On Monday, March 24, 2003, at 09:15 AM, Steven Noels wrote:
On 24/03/2003 14:23 Stefano Mazzocchi wrote:
I don't expect 2.0 to live long after 2.1 is out. There is no reason to.
To be really honest, I'd like to see some facts backing this statement. Not technical facts, but truly compelling reasons to make the switch. If people don't go with the flow, or with xmlform, why should there be a reason to switch?

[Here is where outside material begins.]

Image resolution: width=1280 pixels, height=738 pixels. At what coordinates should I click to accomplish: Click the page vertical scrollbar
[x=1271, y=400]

Furthermore, there will be differences between 2.1 and 2.2 that inevitably emerge ... I personally think transition periods between software versions are the rule, not the exception. Docs which can point out the differences are helpful, especially to new users. It would be so easy with a single set of docs. I've worked with Cocoon since 1.7. In my experience, we've always been transitioning. I think it's particularly hard it is for users to get up to speed with such differences. Our changes doc is overly terse for new users.
If there is something back-incompatible, it's a bug and it will be fixed. Nobody should have problems in switching to 2.1 and if they did, we fix their problems because we (and them) *expect* an easy migration.
At that point, there will be only *one* repository for docs and it will live close to the code it belongs to.
Sigh. I don't understand, and perhaps will never understand, what this obsession is with keeping docs close to code.
In some ways, you could argue the "genie is already out of the bottle." Look at CocoonWiki (where docs are "far away" from code). Does anyone realize there are 44 How-Tos there? Now compare that to our cvs count: 12 (with only half being technical, e.g. not administrative/editorial-oriented). Interesting.
<snip what="doc types" why="agree with Steven" />
In the future, i would like block-specific documentation to remain inside the blocks. Everything should remain as close as possible to the code: javadocs, tests, metadata in general even documentation, configurations, avalon roles, block metainfo and what not.
creating a single docu repository is, IMO, a very dangerous road because:
1) it gives a perception that documents are maintained by somebody else. This perception is already here and it's probably my fault and this is causing pain and trouble to many people. I want this to be fixed in order for the process to be more scalable.
But in some ways **many** docs are already being maintained by "somebody else" -- our users on wiki. Where documents "live" in some ways should be secondary to how to provide the best access to those who want to improve them. However, I still can't see a future CMS which reads/writes a majority of its doc content from a code repository. It simply makes no sense to me, from a SoC point of view. Some may argue, well we don't have a CMS yet, but a "poor man's" CMS seems very doable now, given the excellent work already available from many on this very list.
2) it has a short-term impact on a short-term problem that is an evidence of a much bigger problem: our inability to do faster releases. we should design the entire system to allow us to make faster releases and this should be our goal, even if potentially disruptive for the short term.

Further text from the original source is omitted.